Plan of the lecture

Introduction: Information Extraction and Named Entity Recognition (NER)
NER: definitions and tasks (extraction, classification, disambiguation)
basic programming concepts in Python
Doing NER with existing libraries:
- NER from Latin texts with CLTK
- NER from journal articles with NLTK

Python: basic concepts

Python is a very flexible and very powerful programming language that can help you working with texts and corpora. Python's phylosophy emphasizes code readability and features a simple and very expressive syntax. It is actually easy to master the basic aspects of Python's syntax: it is amazing how much you can do even with just the most basic concepts... The aim of these two lectures is to introduce to you some of these basic operation, let you see some code in action and also give you some exercise where you can apply what you've seen.

It is also amazing how many thing you can accomplish with some well written lines of Python! By the end of this class, we'd like to show you how you use Python to perform (some) Natural Language Processing. But of course, you can even just use Python do somethin as easy as...



In [1]:

    
2 + 3









    Out[1]:





5

Variables and data types

Here we go! we've written our first line of code... But I guess we want to do something a little more interesting, right? Well, for a start, we might want to use Python to execute some operation (say: sum two numbers like 2 and 3) and process the result to print it on the screen, process it, and reuse it as many time as we want...

Variables is what we use to store values. Think of it as a shoebox where you place your content; next time you need that content (i.e. the result of a previous operation, or for example some input you've read from a file) you simply call the shoebox name...



In [3]:

    
result = 2 - 2



In [4]:

    
#now we print the result
print(result)



In [5]:

    
# by the way, I'm a comment. I'm not executed
# every line of code following the sign # is ignored:
# print("I'm line n. 3: do you see me?")
# see? You don't see me...
print("I'm line nr. 5 and you DO see me!")









    



I'm line nr. 5 and you DO see me!

That's it! As easy as that (yes, in some programming languages you have to create or declare the variable first and then use it to fill the shoebox; in Python, you go ahead and simply use it!)

Now, what do you think we will get when we execute the following code?



In [7]:

    
result + 8









    Out[7]:





8

What types of values can we put into a variable? What goes into the shoebox?

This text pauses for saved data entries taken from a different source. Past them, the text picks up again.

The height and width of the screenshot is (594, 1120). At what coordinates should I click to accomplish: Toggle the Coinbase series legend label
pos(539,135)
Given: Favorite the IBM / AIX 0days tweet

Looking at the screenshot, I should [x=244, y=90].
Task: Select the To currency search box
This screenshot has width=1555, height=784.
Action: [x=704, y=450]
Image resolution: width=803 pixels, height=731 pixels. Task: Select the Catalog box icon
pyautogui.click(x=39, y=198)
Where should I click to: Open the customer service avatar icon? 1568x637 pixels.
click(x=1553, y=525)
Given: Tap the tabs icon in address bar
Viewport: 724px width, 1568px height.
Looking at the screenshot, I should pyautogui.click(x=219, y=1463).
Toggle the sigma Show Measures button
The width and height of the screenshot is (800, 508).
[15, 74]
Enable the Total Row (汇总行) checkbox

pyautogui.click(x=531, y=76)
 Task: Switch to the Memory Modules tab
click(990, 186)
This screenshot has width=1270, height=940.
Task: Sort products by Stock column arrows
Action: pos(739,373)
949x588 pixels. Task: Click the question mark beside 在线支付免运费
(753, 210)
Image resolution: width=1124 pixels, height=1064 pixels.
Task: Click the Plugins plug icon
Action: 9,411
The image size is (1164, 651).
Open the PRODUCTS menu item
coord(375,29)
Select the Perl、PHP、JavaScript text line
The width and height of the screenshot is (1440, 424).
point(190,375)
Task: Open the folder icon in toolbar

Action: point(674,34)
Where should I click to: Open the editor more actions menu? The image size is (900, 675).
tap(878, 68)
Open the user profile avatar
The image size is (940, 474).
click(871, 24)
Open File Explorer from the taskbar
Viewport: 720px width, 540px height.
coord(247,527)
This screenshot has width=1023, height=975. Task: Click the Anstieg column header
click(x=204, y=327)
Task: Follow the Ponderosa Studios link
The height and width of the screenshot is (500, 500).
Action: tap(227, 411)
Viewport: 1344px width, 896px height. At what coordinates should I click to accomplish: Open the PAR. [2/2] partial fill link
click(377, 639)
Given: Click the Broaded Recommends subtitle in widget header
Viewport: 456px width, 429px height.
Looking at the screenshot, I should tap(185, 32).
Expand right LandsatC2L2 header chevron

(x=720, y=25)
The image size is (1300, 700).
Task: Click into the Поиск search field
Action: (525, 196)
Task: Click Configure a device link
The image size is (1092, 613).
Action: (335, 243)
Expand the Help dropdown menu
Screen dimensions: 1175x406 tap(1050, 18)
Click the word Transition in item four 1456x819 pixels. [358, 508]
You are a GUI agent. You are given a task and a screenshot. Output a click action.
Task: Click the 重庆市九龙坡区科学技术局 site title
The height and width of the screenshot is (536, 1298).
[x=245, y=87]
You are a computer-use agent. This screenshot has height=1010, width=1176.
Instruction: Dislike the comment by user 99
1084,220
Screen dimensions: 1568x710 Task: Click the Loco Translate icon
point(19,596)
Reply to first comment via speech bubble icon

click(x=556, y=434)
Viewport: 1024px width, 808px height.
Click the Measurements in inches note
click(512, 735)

We can start by the members of this list:

Integers (-1,0,1,2,3,4...)
Strings ("Hello", "s", "Wolfgang Amadeus Mozart", "I am the α and the ω!"...)
floats (3.14159; 2.71828...)
Booleans (True, False)

If you're not sure what type of value you're dealing with, you can use the function type(). Yes, it works with variables too...!



In [6]:

    
type("I am the α and the ω!")









    Out[6]:





str



In [7]:

    
type(2.7182818284590452353602874713527)









    Out[7]:





float



In [9]:

    
type(True)









    Out[9]:





bool



In [15]:

    
result = "hello"



In [16]:

    
type(results)









    Out[16]:





str

You declare strings with single ('') or double ("") quote: it's totally indifferent! But now two questions:

what happens if you forget the quotes?
what happens if you put quotes around a number?



In [10]:

    
mionome = "lucia"
print(mionome)









    



lucia



In [11]:

    
print("ciao")









    



ciao



In [13]:

    
type("4")









    Out[13]:





str

String, integer, float... Why is that so important? Well, try to sum two strings and see what happens...



In [22]:

    
"2" + "3"









    Out[22]:





'23'



In [23]:

    
#probably you wanted this...
int("2") + int("3")









    Out[23]:





5

But if we are working with strings, then the "+" sign is used to concatenate the strings:



In [24]:

    
a = "interesting!"
print("not very " + a)









    



not very interesting!

Lists and dictionaries

Lists and dictionaries are two very useful types to store whole collections of data



In [14]:

    
beatles = ["John", "Paul", "George", "Ringo"]
type(beatles)









    Out[14]:





list



In [15]:

    
# dictionaries collections of key : value pairs
beatles_dictionary = { "john" : "John Lennon" ,
                      "paul" : "Paul McCartney",
                      "george" : "George Harrison",
                      "ringo" : "Ringo Starr"}
type(beatles_dictionary)









    Out[15]:





dict

(there are also other types of collection, like Tuples and Sets, but we won't talk about them now; read the links if you're interested!)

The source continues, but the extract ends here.